Otra singularidad era su vecina.

Pensándolo bien, decidió que finalizado el día laboral hablaría con ella. Detrás de su imaginación exaltada por el placer debía haber una buena noche. Aquellos ojos debían ser dos chispas en la cama… o eso esperaba.

Traspasó la puerta del edificio y saludó al guardia Mario, digno de respeto por su estoicismo y prestancia; su rostro moreno y taimado le recordaba al de un jefe azteca. Subió por el ascensor hasta el decimotercer piso. Su despacho se encontraba al final de un extenso pasillo, cruzado por gélidas ráfagas de aire y decorado con sillones modernos, carentes de gracia.

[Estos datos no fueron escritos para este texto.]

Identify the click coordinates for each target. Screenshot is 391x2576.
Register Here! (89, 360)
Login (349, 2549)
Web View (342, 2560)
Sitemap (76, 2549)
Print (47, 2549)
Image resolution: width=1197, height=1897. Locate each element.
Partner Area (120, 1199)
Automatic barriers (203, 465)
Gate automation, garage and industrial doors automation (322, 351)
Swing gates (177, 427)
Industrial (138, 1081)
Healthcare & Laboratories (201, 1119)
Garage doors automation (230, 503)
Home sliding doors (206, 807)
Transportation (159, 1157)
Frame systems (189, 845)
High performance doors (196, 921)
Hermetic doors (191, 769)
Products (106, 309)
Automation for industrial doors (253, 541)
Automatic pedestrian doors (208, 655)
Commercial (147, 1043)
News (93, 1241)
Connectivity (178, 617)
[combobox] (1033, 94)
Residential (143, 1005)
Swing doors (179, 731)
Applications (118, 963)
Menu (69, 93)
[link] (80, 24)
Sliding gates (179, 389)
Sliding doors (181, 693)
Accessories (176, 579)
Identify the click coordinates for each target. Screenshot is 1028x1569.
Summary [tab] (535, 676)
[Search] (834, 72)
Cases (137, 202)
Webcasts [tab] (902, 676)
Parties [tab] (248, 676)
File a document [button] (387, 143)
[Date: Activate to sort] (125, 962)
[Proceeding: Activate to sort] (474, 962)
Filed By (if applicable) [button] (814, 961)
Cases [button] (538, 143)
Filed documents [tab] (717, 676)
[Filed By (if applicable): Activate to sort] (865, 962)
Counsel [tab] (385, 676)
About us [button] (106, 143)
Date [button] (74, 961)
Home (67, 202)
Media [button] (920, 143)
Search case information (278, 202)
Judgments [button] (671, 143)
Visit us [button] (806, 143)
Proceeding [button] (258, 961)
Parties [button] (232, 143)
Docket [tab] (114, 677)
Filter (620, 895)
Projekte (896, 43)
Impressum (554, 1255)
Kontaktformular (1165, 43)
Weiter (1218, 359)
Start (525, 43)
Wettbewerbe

Su oficina, en cambio, estaba revestida por una enorme fotografía enmarcada contra una de las paredes. La imagen era en blanco y negro, y retrataba un Mustang pilotado por Steve McQueen. Debajo de esta se hallaba un sillón Chesterfield, situado para proveer una vista panorámica del centro de la ciudad, una cómoda de madera, una biblioteca, y una mesa ratona; un escritorio de madera con una máquina de escribir, y un gran butacón reclinable eran su espacio de trabajo. El vidrio que revestía la mesa estaba plagado de calcomanías de viajes, entradas de recitales y pases de prensa de viejos eventos. Ya habían pasado diez años desde que se había instalado allí; anteriormente había trabajado para distintas revistas y diarios, pero luego del éxito y la repercusión de su investigación sobre el conflicto bélico entre Estados Unidos e Irak, decidió alquilar aquella modesta pero brillante oficina y trabajar como freelance. Estaba lo suficientemente ocupado como para mantenerse allí y darse algunos gustos.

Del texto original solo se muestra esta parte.